• Reading passage:

It was really interesting to me to gain that insight. I don't know that the public sees that side of you where you're actually insecure. We just look at you, Hayley, and we're like, Oh my god, she's so beautiful.Look, she's on stage, and her hair's so crazy, and blah, blah, blah. And inside, you're thinking, I don't want to walk out on stage because I'm having a hard time. I don't want to be picked apart.
Yeah, it's a Catch-22 because, on one hand, if not for shows, I wouldn't be alive, because it's such a physical expression of energy. There's an energy exchange [that has] helped me through anger issues. It's helped me when I was really sad, and I just needed to dance it off. It helps me physically move my body and sweat, which is so great for your mind. I didn't realize what a tool touring has been for my mental health because at the same time that it was helping me, it was also picking me apart. And that's just the nature of growing up in any sort of limelight at all.
But I think that's been interesting about Good Dye Young and doing the Bonnaroo thing, is that it's really hard to start a band. It's really hard to start a company. It's really hard to enter into a festival and start something new in an already-established world. But I think that because of that, you can remind yourself to be really, really present and know that it's going to rip you apart and it's also going to show you things about yourself you didn't know that you had in you. I, from the time I joined Paramore, from the time I met Brian, through the time, you can go on and on and on... I have been learning about what I'm okay with, learning about what I enjoy, what makes it all worth it for me, and it is very hard to imagine a million zillion people know what I looked like on some of my worst days and they know how I felt on some of my worst days. They know the good, bad, and ugly about me, but to build anything takes a lot of sacrifice, and it takes putting your pride aside and being wrong a lot. And I'm just like, "Ugh." It feels really nice to be 30 now. I don't know what clicked when I turned 30, but there's just a less... I put pressure on myself to be good at what I do, but I'm not so concerned with everyone approving of it all the time.
It feels like the past few years for you have been a time where you can be vulnerable about the fact that you make mistakes—even with the company. Like you just talked about, part of being human and growing up is being vulnerable. How has that felt?
I think that Paramore primed me, for better or worse, it prepared me to let people down all the time. I think Paramore prepped me pretty well to make mistakes in front of people, [and helped me learn that] you've gotta put your pride aside.
The thing about companies is that they're made of human beings. For instance, Brian and I have made a lot of mistakes in terms of formulation that we've had to correct. We've had to be transparent about those things. Some things you fix and they happen. I'm starting to understand how many mistakes happen in the beauty industry all of the time. We're constantly improving and trying to correct and make sure that we're doing the right thing.
In a general way, we have made formula mistakes, we have made personnel mistakes, we have made deal mistakes. All of it is totally okay, because, number one, we're still here, so we're still learning. As long as we're still learning, we're still able to improve.
I foresee Good Dye Young being around for a really long time. That means that if there is a glitch in the system now, in the grand scheme of things, it'll be a blip. It'll be something that we learn from and can be like, Remember this? Well, look at us now. That's the big picture shit that you think about. When I'm 75, I'm going to be like, Nice one.

• Assignment 1: Reproduce word for word the part of the interview excerpt between "It feels like" and "your pride aside.", inclusive.
• Assignment 2: In the interview excerpt, what three kinds of mistakes are said to have been made at the company?

• Dataset extract:
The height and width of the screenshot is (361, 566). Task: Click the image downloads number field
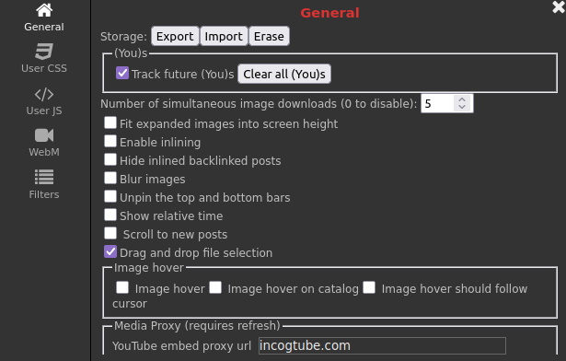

• Task answer 1:
It feels like the past few years for you have been a time where you can be vulnerable about the fact that you make mistakes—even with the company. Like you just talked about, part of being human and growing up is being vulnerable. How has that felt?
I think that Paramore primed me, for better or worse, it prepared me to let people down all the time. I think Paramore prepped me pretty well to make mistakes in front of people, [and helped me learn that] you've gotta put your pride aside.

• Task answer 2: Formula mistakes, personnel mistakes, and deal mistakes.